What to produce: Copy out, exactly, the first line of the entries below and every line after it through the one containing "You are a computer-use agent.".

Stored data entries:
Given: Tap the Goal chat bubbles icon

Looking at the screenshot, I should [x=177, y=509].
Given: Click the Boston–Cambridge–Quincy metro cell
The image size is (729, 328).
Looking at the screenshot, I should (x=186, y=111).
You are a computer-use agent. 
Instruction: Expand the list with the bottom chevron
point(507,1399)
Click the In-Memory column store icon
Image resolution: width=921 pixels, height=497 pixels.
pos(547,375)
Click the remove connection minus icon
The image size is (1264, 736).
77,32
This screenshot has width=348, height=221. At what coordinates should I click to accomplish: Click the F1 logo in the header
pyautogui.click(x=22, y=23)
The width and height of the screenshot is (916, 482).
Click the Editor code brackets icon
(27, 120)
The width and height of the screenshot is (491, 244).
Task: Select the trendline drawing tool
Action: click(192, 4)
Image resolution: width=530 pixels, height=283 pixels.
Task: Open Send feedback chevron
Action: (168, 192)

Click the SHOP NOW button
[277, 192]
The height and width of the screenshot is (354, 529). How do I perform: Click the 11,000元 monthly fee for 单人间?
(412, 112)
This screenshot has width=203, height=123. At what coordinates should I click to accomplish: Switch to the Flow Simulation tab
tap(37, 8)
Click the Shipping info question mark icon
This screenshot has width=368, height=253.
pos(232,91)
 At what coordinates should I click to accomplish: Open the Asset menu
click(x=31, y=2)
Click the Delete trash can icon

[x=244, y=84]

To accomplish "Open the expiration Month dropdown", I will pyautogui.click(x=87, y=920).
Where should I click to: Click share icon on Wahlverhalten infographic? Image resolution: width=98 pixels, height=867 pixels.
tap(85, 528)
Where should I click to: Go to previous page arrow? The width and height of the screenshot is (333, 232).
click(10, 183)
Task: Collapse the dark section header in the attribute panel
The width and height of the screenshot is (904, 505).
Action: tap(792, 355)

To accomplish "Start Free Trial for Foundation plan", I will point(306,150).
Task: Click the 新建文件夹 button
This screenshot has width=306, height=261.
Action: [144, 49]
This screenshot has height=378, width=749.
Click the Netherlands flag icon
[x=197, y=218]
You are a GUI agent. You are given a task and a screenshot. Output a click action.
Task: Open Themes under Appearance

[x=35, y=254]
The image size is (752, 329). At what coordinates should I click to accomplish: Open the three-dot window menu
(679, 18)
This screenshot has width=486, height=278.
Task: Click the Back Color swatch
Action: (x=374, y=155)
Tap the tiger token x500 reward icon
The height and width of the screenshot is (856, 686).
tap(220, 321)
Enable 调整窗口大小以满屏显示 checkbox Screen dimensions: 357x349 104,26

Solution to the problem:
Given: Tap the Goal chat bubbles icon

Looking at the screenshot, I should [x=177, y=509].
Given: Click the Boston–Cambridge–Quincy metro cell
The image size is (729, 328).
Looking at the screenshot, I should (x=186, y=111).
You are a computer-use agent. 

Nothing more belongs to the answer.